Start of Excerpted data
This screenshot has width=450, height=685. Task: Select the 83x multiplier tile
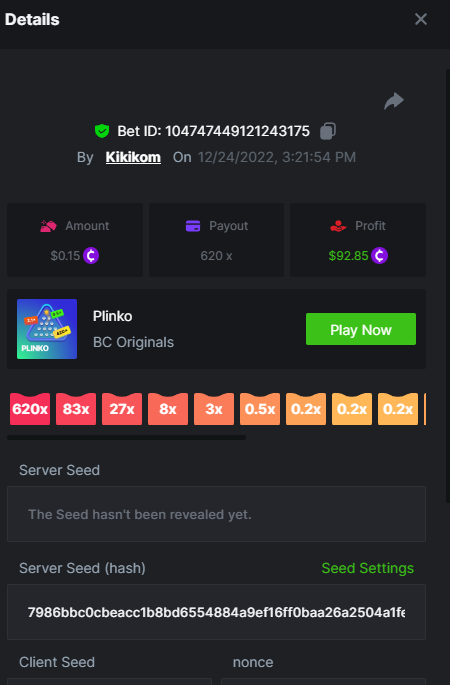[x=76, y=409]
End of Excerpted data
Start of Excerpted data
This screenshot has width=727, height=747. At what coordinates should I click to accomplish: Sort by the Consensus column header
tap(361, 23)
End of Excerpted data
Start of Excerpted data
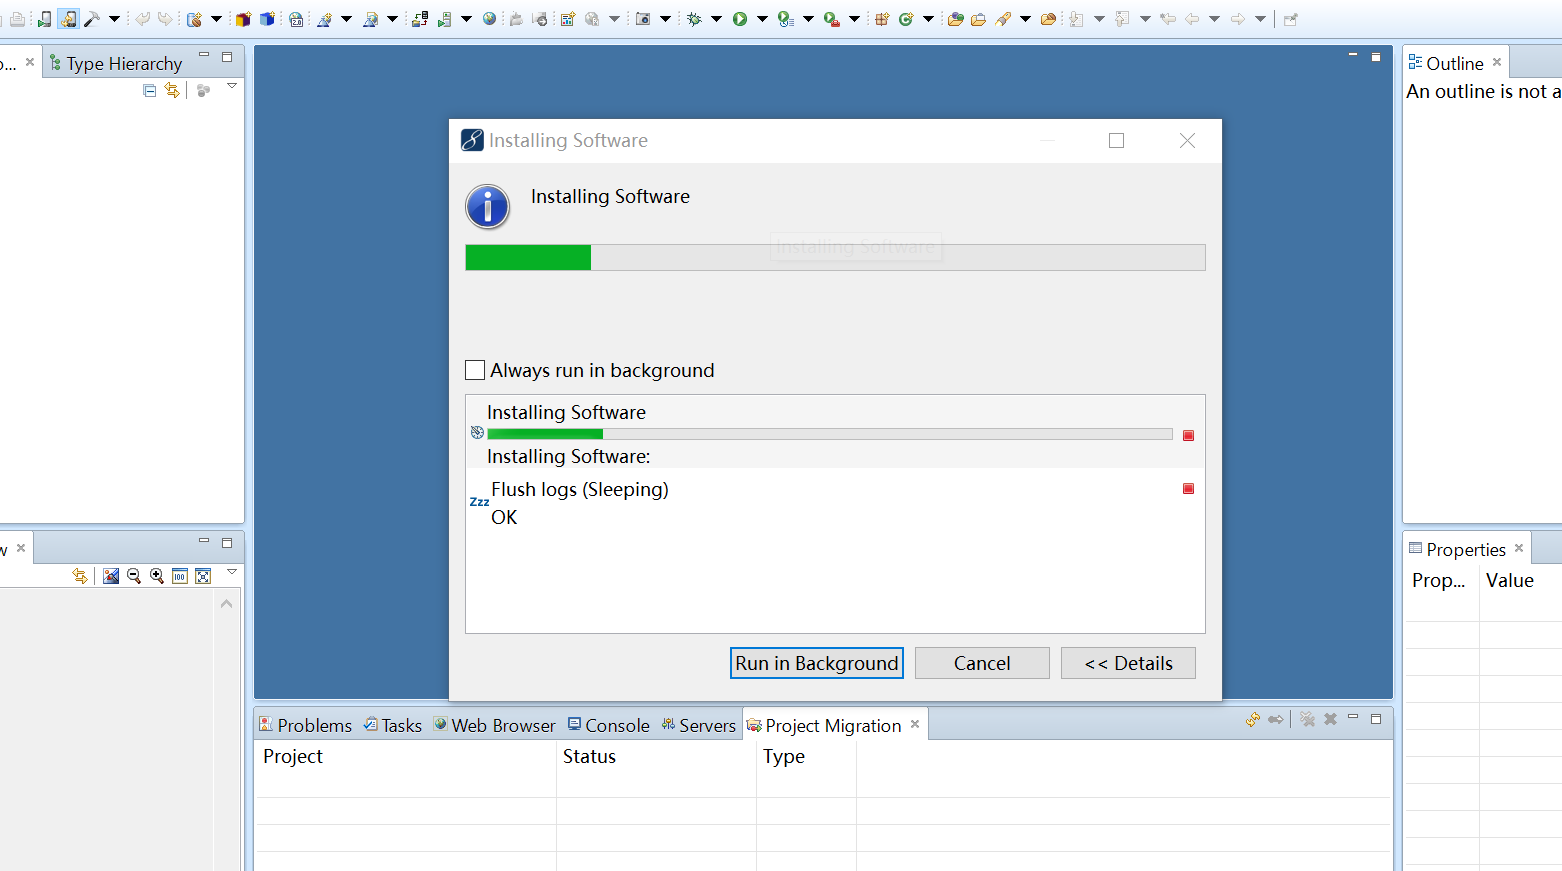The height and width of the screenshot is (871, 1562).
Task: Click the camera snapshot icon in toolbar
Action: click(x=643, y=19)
End of Excerpted data
Exercise prompt: Can you convert the listing lines, starting at the one containing "This screenshot has width=450, height=685." and ending at the one containing "[x=76, y=409]", into a Markdown table with the columns Row and Line, omitting blank lines and leaving the pictures out?

Final answer:
| Row | Line |
|---|---|
| 1 | This screenshot has width=450, height=685. Task: Select the 83x multiplier tile |
| 2 | [x=76, y=409] |